Sungguh, kita telah melewati batas yang telah Alloh swt tetapkan, bahkan jauh dan teramat jauh. Mungkin setinggi langit, atau sedalam lautan atau…. Ya, terlalu jauh sekali kita telah melangkah melewati batas itu, sehingga dada kita menjadi sesak, tubuh kita pun serasa terbelenggu, kaki pun goyah tak kuat untuk melangkah, apalagi untuk memikirkan cita-cita itu, sulit sekali untuk mengharapkannya kembali.
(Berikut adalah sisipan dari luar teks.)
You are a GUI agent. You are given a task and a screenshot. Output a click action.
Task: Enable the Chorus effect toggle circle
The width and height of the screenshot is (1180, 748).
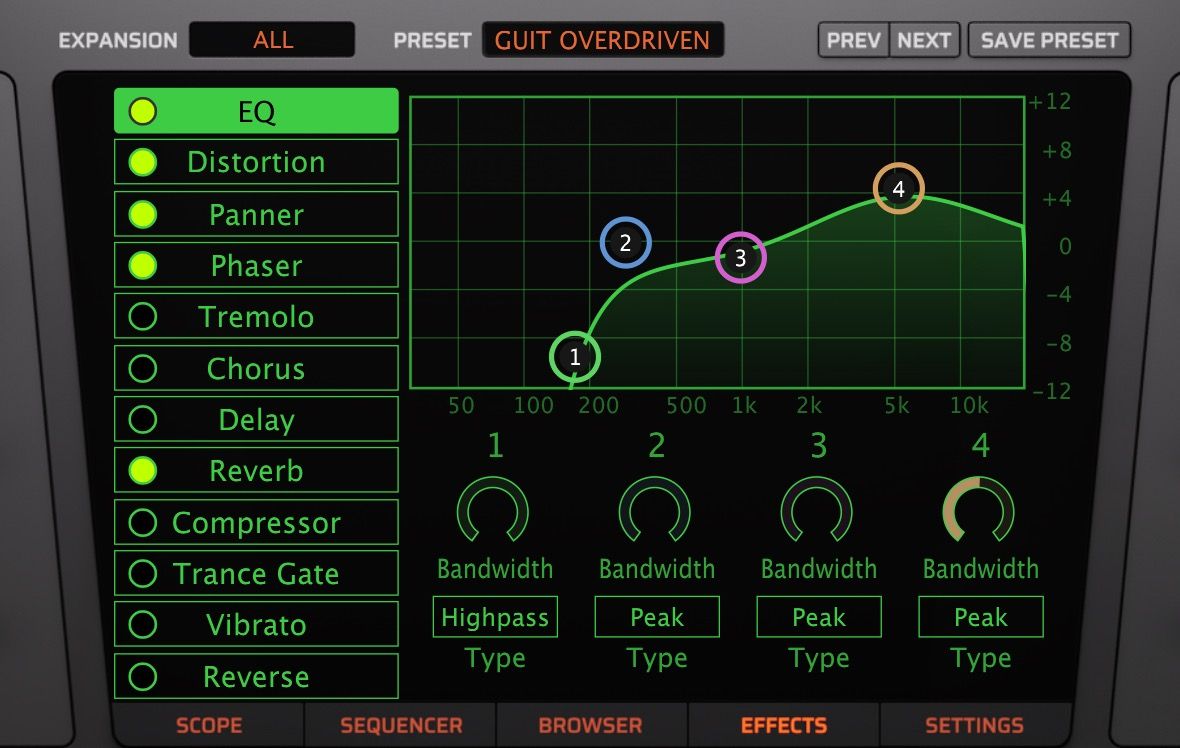tap(144, 368)
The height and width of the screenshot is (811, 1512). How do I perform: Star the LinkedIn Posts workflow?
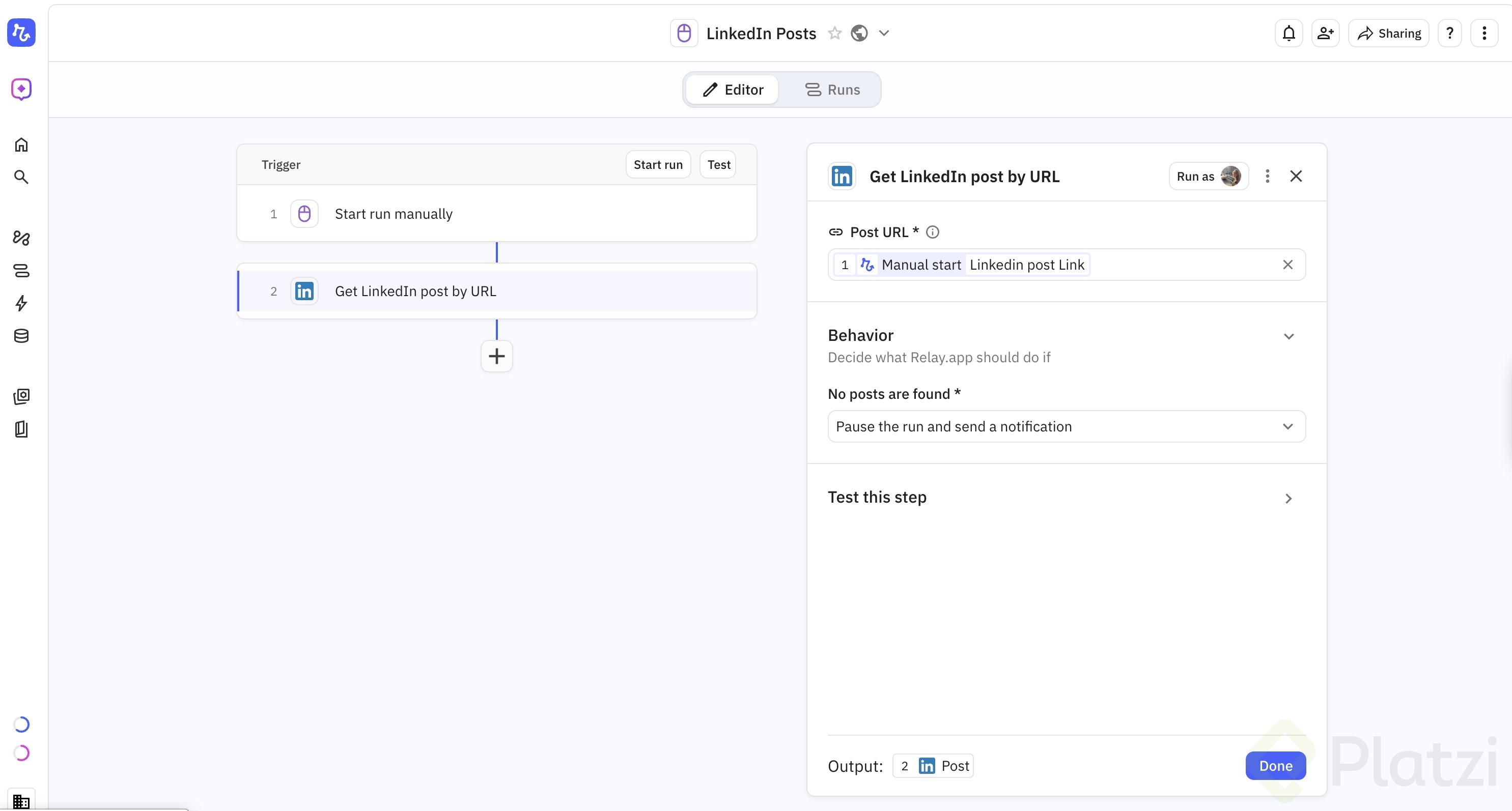coord(834,34)
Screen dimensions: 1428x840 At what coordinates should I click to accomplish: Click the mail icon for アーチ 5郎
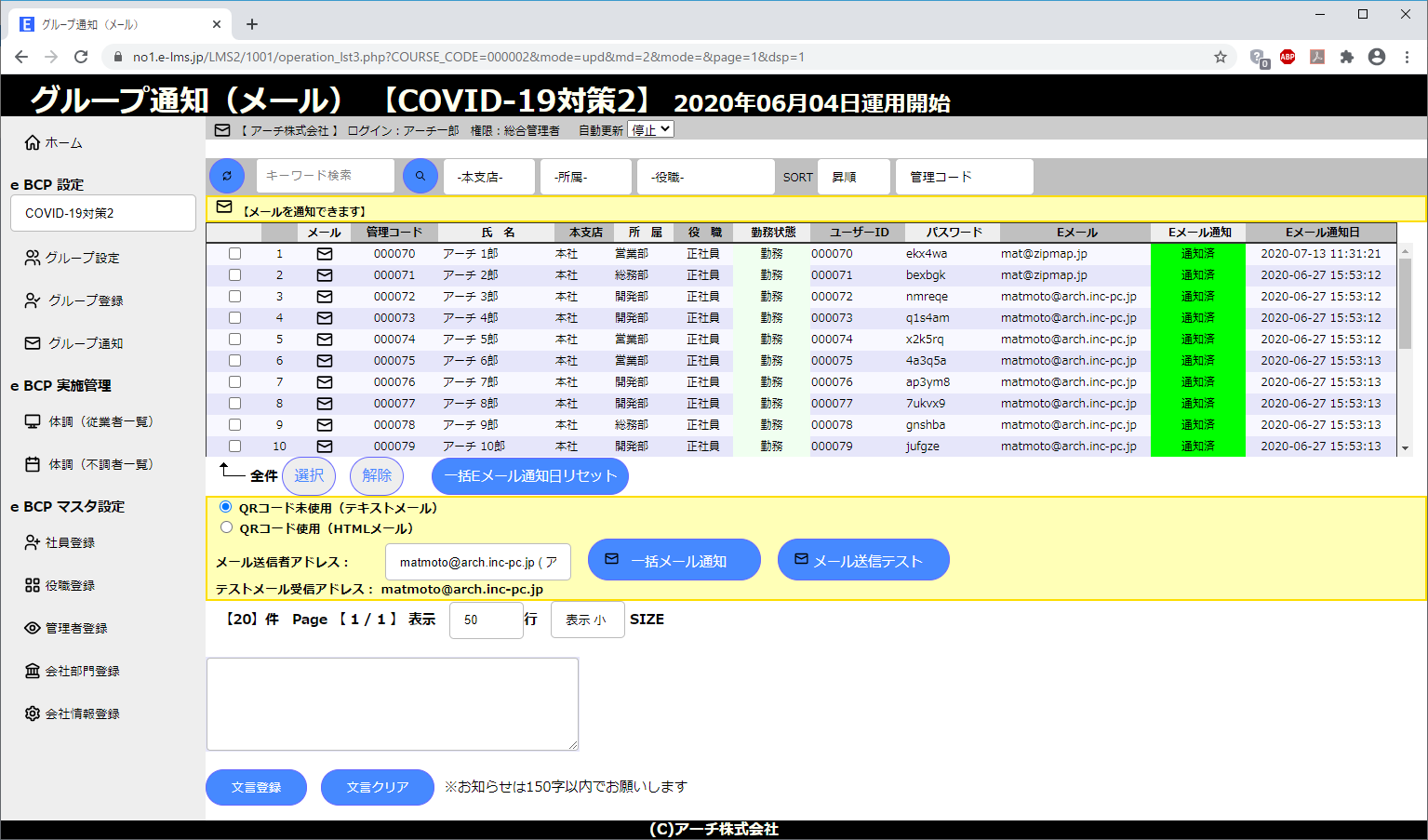(x=325, y=340)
Tapi…, itulah masa lalu, setiap mata rantainya tidak akan hadir kembali dalam lembaran baru yang kita buka saat ini. Tutuplah lembaran lama yang kelabu. Kini saatnya kita kembali dan membuka lembaran baru. Apapun masa lalu kita, tataplah tegak masa depan. Janganlah berputus asa untuk kembali ke jalan-Nya, karena Alloh swt telah memberi kabar gembira dalam firman-Nya:
"Katakanlah: Hai hamba-hamba-Ku yang malampaui batas terhadap diri mereka sendiri, janganlah kamu berputus asa dari rahmat Alloh. Sesungguhnya Alloh mengampuni dosa-dosa semuanya. Sesungguhnya Dia-lah Yang Maha Pengampun lagi Maha Penyayang." (QS. Az-Zumar: 53)

Syaikh As-Sa'di mengatakan di dalam menjelaskan ayat ini:
"Janganlah berputus asa dari rahmat-Nya dengan mengatakan, "Sudah tidak terampuni dosa-dosa kami, dan terlalu banyak aib-aib yang kami buat. Sudah tidak ada lagi cara untuk menghilangkannya dan tidak ada jalan untuk memalingkannya." Kemudian mereka bersedih dengan keadaannya, karena berlebihan dalam bermaksiat kepada Ar-Rahman. Akan tetapi, ketahuilah! Bahwa nama-Nya tersebut (Ar-Rahman) menunjukkan kepada betapa berkasih sayangnya Dia, dan ketahuilah bahwasanya Dia mengampuni setiap dosa, baik kesyirikan, pembunu-han, perzinahan, riba, kedzaliman dan selainnya dari dosa-dosa yang kecil maupun yang besar."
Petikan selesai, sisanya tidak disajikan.